Ясно, что сохранять аполитичность было бы не по-христиански, заключали авторы251.
В отместку “компетентные органы” приклеили Клаверу ярлык “лидера христианской левой”. Зазвучали утверждения, что такие, как он, будто бы неотличимы от коммунистов - приемлющих, в свою очередь, “насилие как методологию захвата государственной власти”. Стало известно, что в конце 1976 г. филиппинские военные подготовили список 155 церковных деятелей, повинных в “подстрекательстве к бунту”, где Клавер значился под номером вторым.

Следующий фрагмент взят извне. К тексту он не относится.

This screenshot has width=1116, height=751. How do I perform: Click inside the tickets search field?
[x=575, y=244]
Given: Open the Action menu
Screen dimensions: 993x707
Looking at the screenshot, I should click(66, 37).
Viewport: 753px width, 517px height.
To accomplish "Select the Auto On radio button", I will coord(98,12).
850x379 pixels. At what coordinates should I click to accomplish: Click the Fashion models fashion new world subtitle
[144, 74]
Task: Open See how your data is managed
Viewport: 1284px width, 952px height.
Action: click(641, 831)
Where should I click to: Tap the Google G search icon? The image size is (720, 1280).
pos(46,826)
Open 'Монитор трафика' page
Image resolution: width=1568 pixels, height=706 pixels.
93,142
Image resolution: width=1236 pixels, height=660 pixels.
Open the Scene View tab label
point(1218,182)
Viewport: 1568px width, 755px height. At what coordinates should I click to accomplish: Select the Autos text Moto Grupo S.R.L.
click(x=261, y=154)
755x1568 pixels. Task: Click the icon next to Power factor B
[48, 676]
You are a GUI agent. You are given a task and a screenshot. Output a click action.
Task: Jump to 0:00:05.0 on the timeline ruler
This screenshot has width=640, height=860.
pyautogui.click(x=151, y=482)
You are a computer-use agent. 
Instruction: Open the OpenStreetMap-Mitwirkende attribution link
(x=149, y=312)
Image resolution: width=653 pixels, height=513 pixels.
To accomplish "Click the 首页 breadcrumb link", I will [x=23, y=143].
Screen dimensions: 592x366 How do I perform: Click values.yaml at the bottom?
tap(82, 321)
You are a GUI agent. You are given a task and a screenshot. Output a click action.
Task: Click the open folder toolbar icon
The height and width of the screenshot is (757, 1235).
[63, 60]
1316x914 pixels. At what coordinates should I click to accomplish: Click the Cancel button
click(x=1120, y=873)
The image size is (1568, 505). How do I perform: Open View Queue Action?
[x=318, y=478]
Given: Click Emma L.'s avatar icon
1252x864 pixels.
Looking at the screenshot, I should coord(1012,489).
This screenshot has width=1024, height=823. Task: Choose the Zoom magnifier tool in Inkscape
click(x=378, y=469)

Тогда же военное начальство закрыло в Малайбалае радиостанцию прелатуры. Потом запретили издавать ее информационный бюллетень, а в мае 1977 г. “Вашингтон пост” сообщила, что Клавер подвергнут домашнему аресту на вилле архиепископа манильского, кардинала Хайме Сина252.
Отклик Клавера на эти гонения не имел аналогов в церковной истории Филиппин. В интервале между 23 ноября 1976 г. и 26 марта 1978 г. он написал не менее 37 пастырских посланий, посвященных самоопределению христианина-филиппинца. В числе других из-под его пера вышло и письмо-размышление о том, какие средства мог бы использовать верующий, отражая посягательства на свои неотъемлемые права.
Христиане и коммунисты, писал епископ, едины в стремлении дать отпор злу, возвысить угнетенных, наделить властью народные массы. Разделяет же их отношение к насилию. И дело не в том, что католицизм осуждает всякое применение оружия.

В особых случаях и как последнее средство - скажем, в ситуации личной или коллективной самообороны - оно морально оправданно. Что неприемлемо, так это воздаяние насилием за насилие, возведенное в принцип, то есть взгляд на насилие как на обычный и даже предпочтительный способ борьбы со злом.
Однако, говорилось далее, безропотно покоряться злу мы тоже не вправе. Надо действовать, и в этом действии сила, как у Христа, должна сочетаться с кротостью. Существуют бескровные, но эффективные приемы политической борьбы - гражданское неповиновение, бойкоты голосований, открытая критика правительства, требования справедливой оплаты труда.

Высказываясь в пользу таких акций, Клавер применил для их характеристики словосочетание “насилие кротких” (the violence of the meek), давшее название всему посланию253...
К моменту появления на архипелаге четы Госс-Майр епископ уже несколько лет поддерживал связи с IFOR. Увидевшись с ним вскоре же по прибытии в страну, Жан и Хильдегард нашли в нем стойкого единомышленника. Осторожные в оценках и не слишком щедрые на комплименты, супруги подчеркнули в своем отчете: “Он — первопроходец и столп освободительного христианского ненасилия на Филиппинах”254.

* * *

Три недели с 7 по 29 февраля прошли в непрестанном движении: Жан и Хильдегард встречались со священниками манильского архидиоцеза и кардиналом Сином, дискутировали со студентами и профессорами столичных вузов, с членами Конференции предпринимателей и епископов, выезжали на Себу и Минданао. Круг их общения был разнообразен настолько, насколько позволяли обстоятельства: гостей не оставляли вниманием руководители и рядовые члены правозащитных групп, союзов, объединявших крестьян, рыбаков, рабочих, обитателей городских трущоб.